EXERCISE GOAL:
Copy each line of the material beneath that holds the word "value".

RECORD EXTRACTS:

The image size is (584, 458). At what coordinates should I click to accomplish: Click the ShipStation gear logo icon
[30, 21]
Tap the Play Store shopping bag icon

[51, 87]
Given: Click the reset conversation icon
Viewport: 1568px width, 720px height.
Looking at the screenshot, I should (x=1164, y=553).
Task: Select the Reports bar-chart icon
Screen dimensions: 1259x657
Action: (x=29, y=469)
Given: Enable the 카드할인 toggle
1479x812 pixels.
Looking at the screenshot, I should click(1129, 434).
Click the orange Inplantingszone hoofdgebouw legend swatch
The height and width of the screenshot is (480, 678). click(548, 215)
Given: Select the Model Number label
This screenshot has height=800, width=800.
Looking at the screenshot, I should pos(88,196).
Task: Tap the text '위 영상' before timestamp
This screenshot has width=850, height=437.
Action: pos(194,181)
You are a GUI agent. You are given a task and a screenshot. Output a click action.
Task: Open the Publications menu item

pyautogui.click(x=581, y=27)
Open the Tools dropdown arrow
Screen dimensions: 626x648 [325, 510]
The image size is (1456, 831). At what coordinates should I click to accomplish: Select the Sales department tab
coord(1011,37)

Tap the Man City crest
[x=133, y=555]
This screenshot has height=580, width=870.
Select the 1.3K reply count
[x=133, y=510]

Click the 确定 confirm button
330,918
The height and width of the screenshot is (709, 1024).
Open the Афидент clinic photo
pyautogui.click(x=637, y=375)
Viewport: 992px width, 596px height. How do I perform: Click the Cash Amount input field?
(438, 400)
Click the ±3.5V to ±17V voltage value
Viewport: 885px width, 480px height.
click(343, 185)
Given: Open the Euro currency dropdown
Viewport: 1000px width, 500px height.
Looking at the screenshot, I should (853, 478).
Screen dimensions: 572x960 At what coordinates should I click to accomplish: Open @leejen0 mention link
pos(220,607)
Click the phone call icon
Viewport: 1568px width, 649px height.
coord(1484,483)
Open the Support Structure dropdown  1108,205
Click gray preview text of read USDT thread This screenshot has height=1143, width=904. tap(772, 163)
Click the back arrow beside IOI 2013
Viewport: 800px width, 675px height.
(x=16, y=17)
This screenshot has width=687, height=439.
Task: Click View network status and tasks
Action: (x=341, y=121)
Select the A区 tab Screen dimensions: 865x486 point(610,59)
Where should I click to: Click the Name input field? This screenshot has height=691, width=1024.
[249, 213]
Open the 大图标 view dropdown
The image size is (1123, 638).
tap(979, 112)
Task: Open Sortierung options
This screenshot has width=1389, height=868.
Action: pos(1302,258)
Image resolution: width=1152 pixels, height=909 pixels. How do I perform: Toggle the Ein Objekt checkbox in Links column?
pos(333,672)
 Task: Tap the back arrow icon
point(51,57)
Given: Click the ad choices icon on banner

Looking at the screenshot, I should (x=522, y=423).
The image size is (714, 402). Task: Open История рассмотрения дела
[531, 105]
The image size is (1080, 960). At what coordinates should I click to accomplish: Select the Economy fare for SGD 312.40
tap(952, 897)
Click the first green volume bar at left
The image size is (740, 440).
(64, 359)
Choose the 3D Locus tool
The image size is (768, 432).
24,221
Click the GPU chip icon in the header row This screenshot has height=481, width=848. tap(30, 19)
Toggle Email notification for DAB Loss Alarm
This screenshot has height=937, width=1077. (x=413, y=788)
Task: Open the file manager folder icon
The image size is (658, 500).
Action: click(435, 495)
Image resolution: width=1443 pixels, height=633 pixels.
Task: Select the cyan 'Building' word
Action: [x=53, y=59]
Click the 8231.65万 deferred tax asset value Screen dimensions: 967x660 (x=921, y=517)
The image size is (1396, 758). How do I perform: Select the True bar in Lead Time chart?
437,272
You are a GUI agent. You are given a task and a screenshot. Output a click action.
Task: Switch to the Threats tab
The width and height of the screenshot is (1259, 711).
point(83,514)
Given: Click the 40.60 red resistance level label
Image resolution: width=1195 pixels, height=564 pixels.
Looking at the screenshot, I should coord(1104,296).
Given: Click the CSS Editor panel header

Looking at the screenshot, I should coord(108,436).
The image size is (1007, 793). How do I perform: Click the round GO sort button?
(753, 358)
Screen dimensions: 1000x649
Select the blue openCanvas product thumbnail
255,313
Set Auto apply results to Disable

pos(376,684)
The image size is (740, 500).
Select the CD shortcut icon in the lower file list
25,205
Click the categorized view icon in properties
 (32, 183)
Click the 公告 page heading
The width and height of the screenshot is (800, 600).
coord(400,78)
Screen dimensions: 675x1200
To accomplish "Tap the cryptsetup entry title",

EXERCISE RESPONSE:
Click the ±3.5V to ±17V voltage value
Click the 8231.65万 deferred tax asset value Screen dimensions: 967x660 (x=921, y=517)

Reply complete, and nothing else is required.